WHAT IS ASKED: Transcribe every line of the records below word for word, omitting the pictures.

Screen-element location records

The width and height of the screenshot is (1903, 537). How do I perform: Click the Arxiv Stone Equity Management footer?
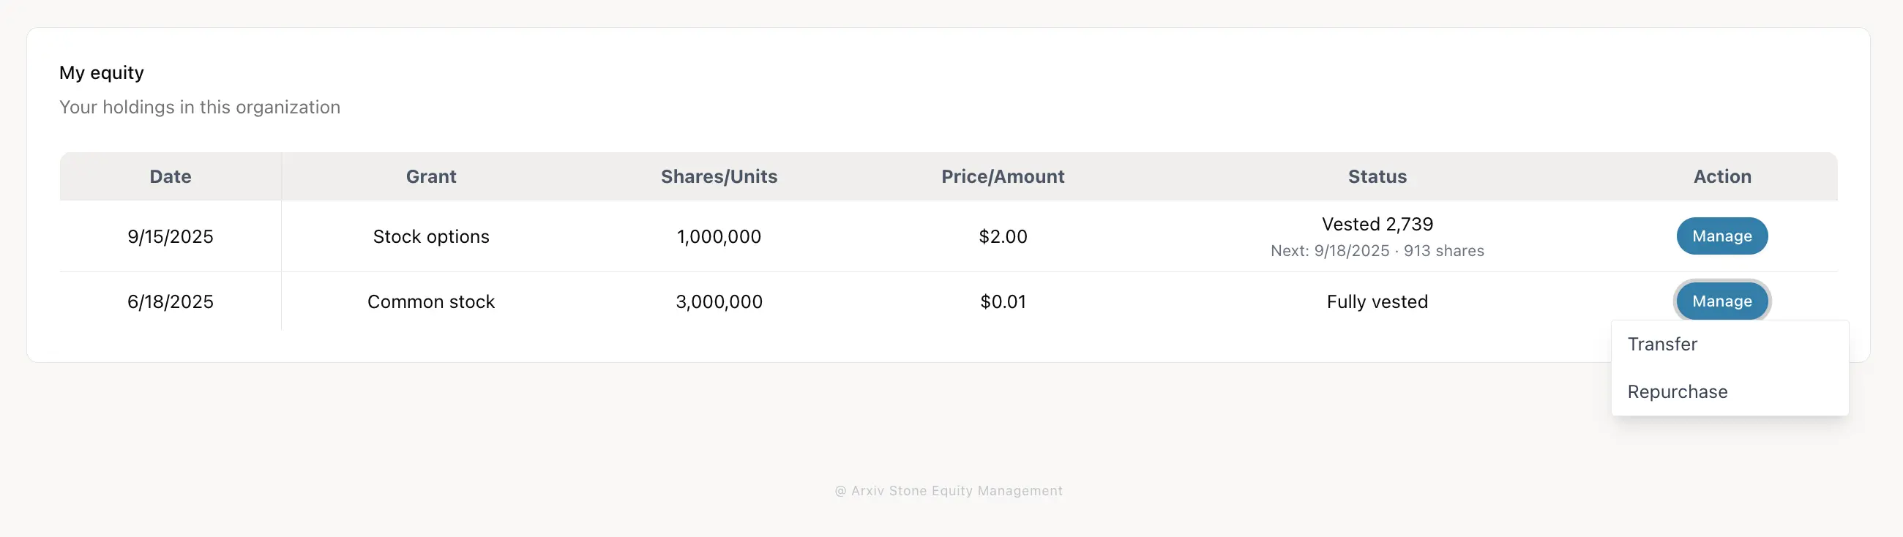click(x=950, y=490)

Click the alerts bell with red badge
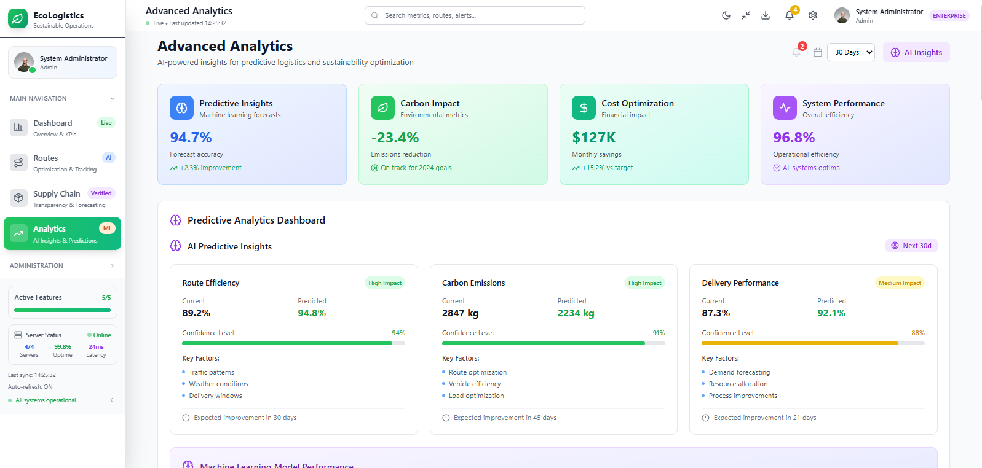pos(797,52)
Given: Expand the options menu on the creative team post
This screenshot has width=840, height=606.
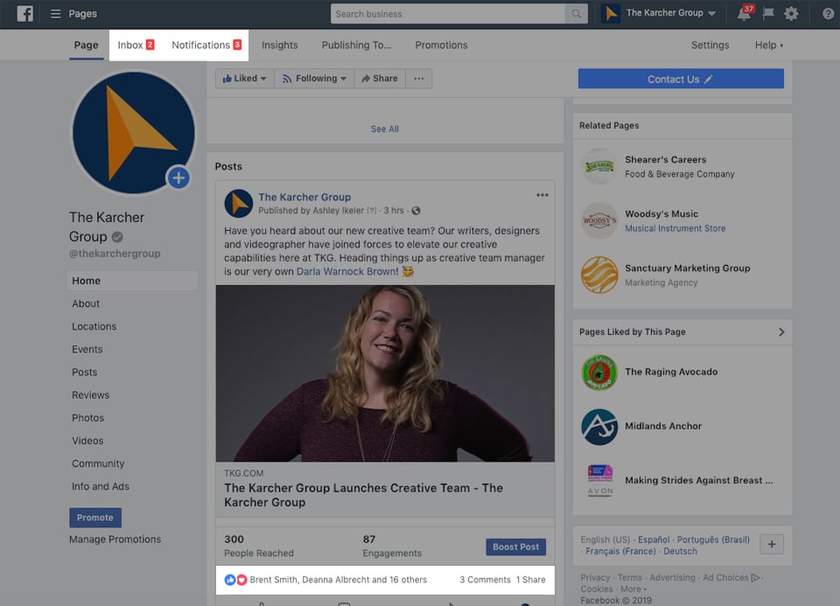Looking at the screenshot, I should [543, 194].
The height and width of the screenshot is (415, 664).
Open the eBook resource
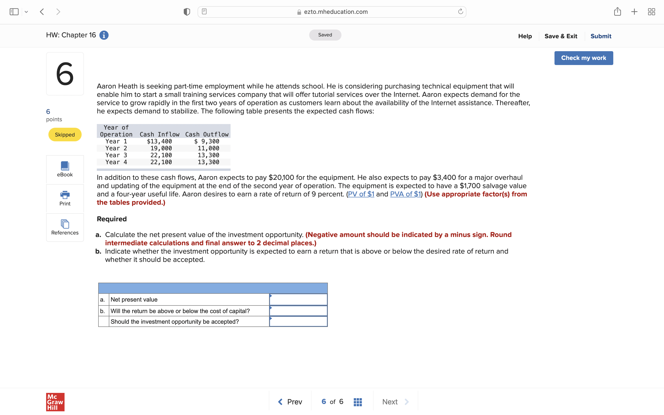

EXERCISE RESPONSE:
The width and height of the screenshot is (1903, 537). How do I perform: Click the Arxiv Stone Equity Management footer?
click(x=950, y=490)

Click the alerts bell with red badge
pos(797,52)
Given: Expand the options menu on the creative team post
This screenshot has width=840, height=606.
Looking at the screenshot, I should [543, 194].
The height and width of the screenshot is (415, 664).
Open the eBook resource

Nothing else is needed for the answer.